During his early school years, he loved school and was enthusiastic about learning.  Things took a turn during his fourth grade year and for the next 4 years, his enthusiasm turned to academic struggle and many frustrating, tear-filled nights for him (and me).  But thankfully, that time didn’t change his personality.  His adolescent years were surprisingly pleasant. Even as a high-schooler, he still loved to plop down on my bed to talk.  To this day, I enjoy his company – he is kind, gentle and very funny.  He always makes me laugh.

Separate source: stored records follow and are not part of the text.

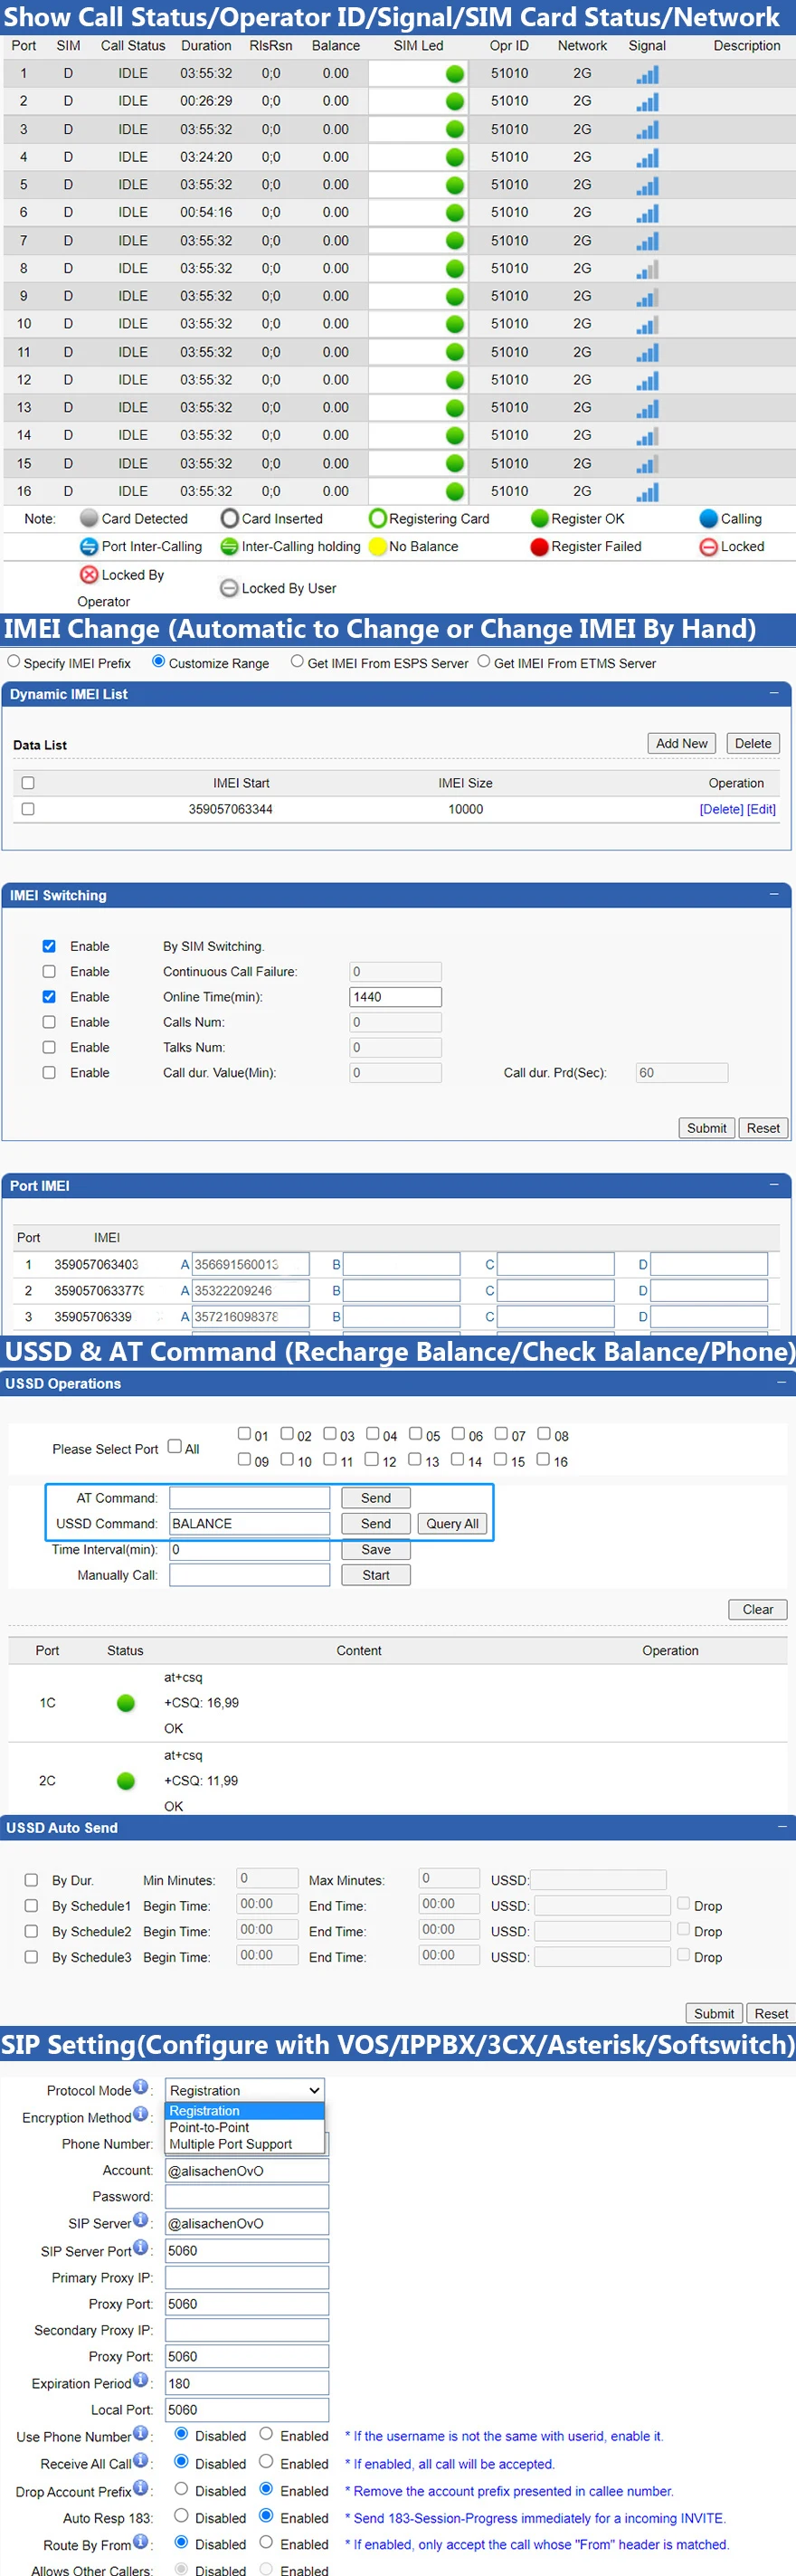Click the green status dot for port 1C
The width and height of the screenshot is (796, 2576).
click(126, 1703)
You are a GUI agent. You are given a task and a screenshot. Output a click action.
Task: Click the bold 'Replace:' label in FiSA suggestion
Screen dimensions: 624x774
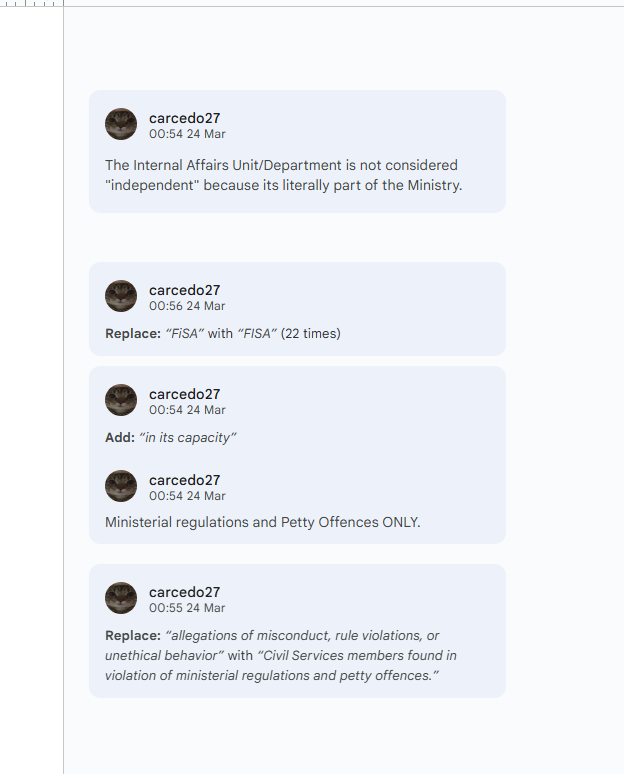pyautogui.click(x=133, y=334)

Daniel has been fascinated with cars since he was a toddler – he has built a pretty impressive Hot Wheels collection over the years.  About a year and a half ago, he got his learner’s permit to drive a real car.  Good times driving around with a teenager driver!  He always handled the car well and was very comfortable driving, so I knew he’d be fine when it came time to get his driver’s license.  Well, earlier this spring, he obtained his driver’s license and let me tell ya…the first time he drove my car alone, I was a wreck!  I sat on my bed, weeping, feeling like my heart would not beat again until he texted me when he arrived at his destination.  All was well when I received that text and I could resume breathing – until I realized that he had to drive home alone later that evening.  Repeat crying and a stopped heart until I heard him pull up outside.  It took such an emotional toll on me that I went to bed soon after he arrived home!

As his mom, I have always wanted to protect him and his sister.  If they were with me, I knew they were safe.  But the moment that my son was operating a motor vehicle outside of my ‘protective arms’, I couldn’t deal with it.  God showed me that I was a control freak.  As long as I was in the car watching out for idiot drivers, Daniel was safe.  How could I protect him if he was driving alone?  I really needed to rely on God to keep a hedge of protection around him.

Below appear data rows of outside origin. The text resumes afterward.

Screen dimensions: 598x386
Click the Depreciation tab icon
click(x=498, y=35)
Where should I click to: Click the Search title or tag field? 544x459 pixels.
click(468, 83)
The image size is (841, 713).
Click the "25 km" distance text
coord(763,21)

As my son enters a new season of life and I enter a new season of motherhood, I am reminded of a few things:

  • Lance & I are finished raising Daniel.  This year, the catchphrase around our house has been ‘moving from dependence to independence’.  We have tried to be very proactive about that.
  • Our role is now to advise and guide as Daniel needs.  We have raised him the best we could; now it’s time for him to make his own decisions.  It won’t always be easy seeing him find his own way but he has much to learn through wise – and unwise – choices.  We are trusting that his relationship with Christ and what we’ve taught him will help him to navigate those unchartered waters.
  • God will still hear my mama prayers.  Just because my son is now an adult doesn’t mean that my mama prayers will end.  My parents still pray daily for my siblings and me.  I will still keep my son lifted up in prayer to my Heavenly Father.

Daniel is such a great young man.  Not only do I love him…I like him.  I’m excited to see him enter this new season of life as a young adult.  I’m also excited for this new season of motherhood and all that I’ll learn.  Pray for this mama, friends!